Cette conviction a motivé les choix qui ont été les miens durant toute ma carrière, y compris les sept ans passés comme substitut du procureur au Bureau du défenseur public fédéral de Los Angeles –des années des plus formatrices qui m’auront vue, oui, représenter des hommes accusés de crimes sexuels très graves.
Si peu de gens pour comprendre
L’idée qu’il me serait impossible d’être une avocate de la défense dévouée à mon client tout en demeurant une féministe à l’écoute de mes élèves est un anathème aussi sexiste que réducteur. Les valeurs progressistes d’équité, d’ouverture d’esprit et d’égalité de traitement sont autant au cœur du féminisme que de la pédagogie universitaire.

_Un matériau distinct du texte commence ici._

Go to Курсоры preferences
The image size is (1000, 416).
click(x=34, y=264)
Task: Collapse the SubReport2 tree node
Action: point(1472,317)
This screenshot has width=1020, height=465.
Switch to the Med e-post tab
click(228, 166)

Et dans le cas de Sullivan, je ne peux m’empêcher de me demander si son sort aurait été différent s’il avait été blanc.
Qu’il y ait visiblement si peu de gens pour le comprendre me remplit de colère et de tristesse. Lorsque j’ai publié une tribune dans le New York Times expliquant mon travail de représentation pro bono, avec mes étudiants (es), d’hommes de couleur menacés d’expulsion par leur université dans des affaires relevant du Titre IX, le déferlement de haine qu’elle a suscité a failli me submerger. Un jour, au travail, quelqu’un m’a laissé un message sur mon répondeur : il fallait que je sois virée, brûlée vive et enterrée six pieds sous terre.

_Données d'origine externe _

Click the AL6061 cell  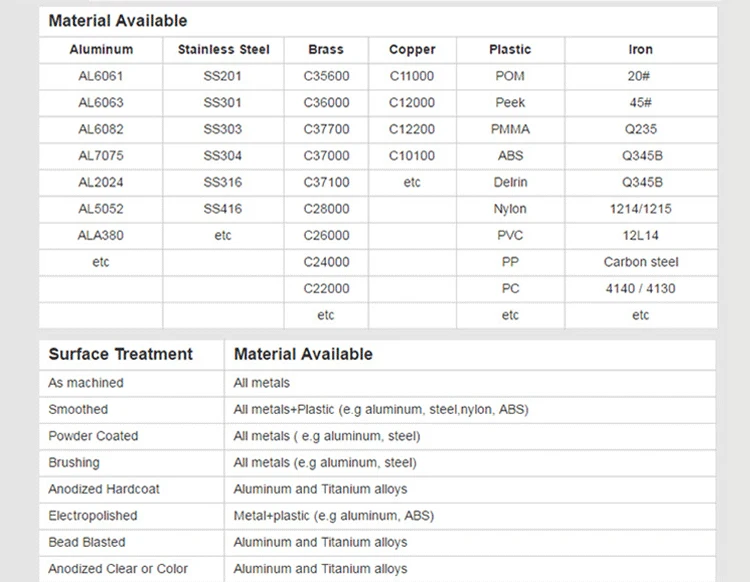tap(100, 76)
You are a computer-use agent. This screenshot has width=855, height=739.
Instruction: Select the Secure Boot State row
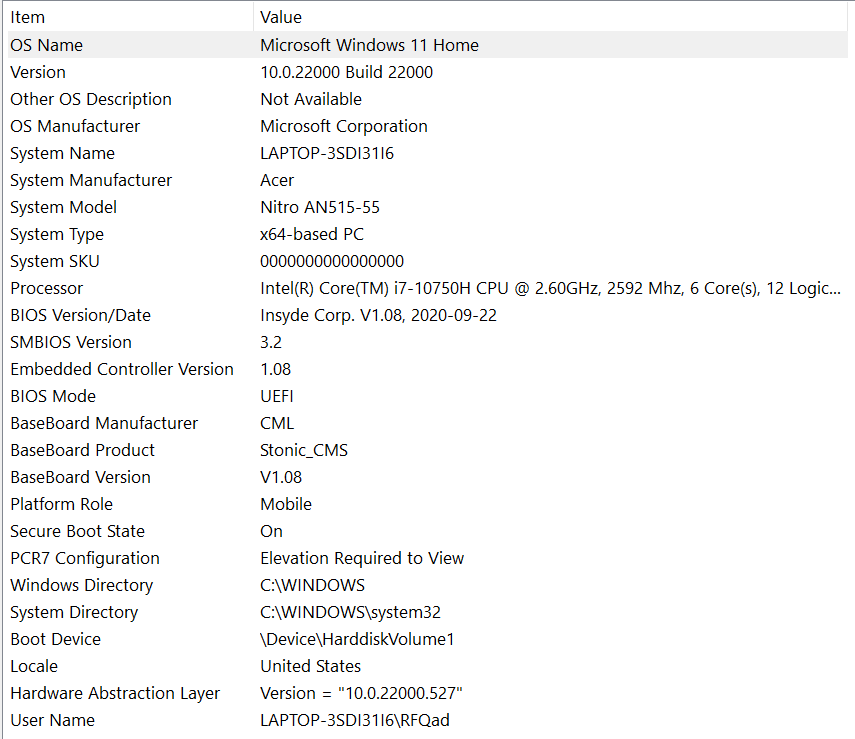point(428,531)
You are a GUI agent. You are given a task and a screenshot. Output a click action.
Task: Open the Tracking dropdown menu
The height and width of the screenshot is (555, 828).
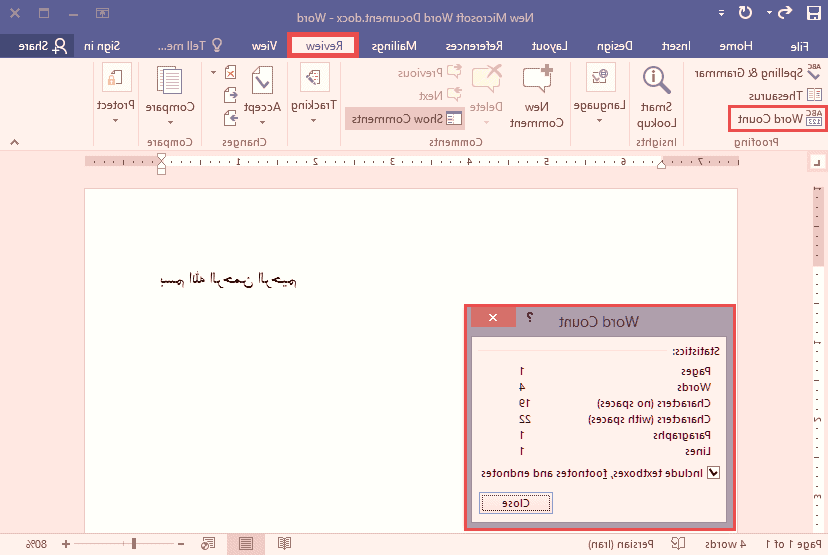(314, 120)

La meilleure réaction revient à l’association des étudiants (es) en droit noirs de Harvard (HBLSA). Dans un communiqué publié le 31 mars, alors que les manifestations battaient leur plein, l’association écrivait: «L’HBLSA estime important que nous parlions de la controverse et que nous demandions à l’université de Harvard de soutenir sans réserve les victimes de violences sexuelles, et de le faire sans transformer le professeur Sullivan en bouc émissaire des manquements de l’université en matière de lutte contre les violences sexuelles sur le campus.»
Que personne n’ait écouté son message est parfaitement pitoyable. Mais j’y vois quand même une raison d’espérer : il y a encore dans ce bas monde des futurs (es) avocats (es) pour comprendre de quoi il retourne. Malheureusement, leur argument –sans conteste le meilleur– n’a pas porté ses fruits.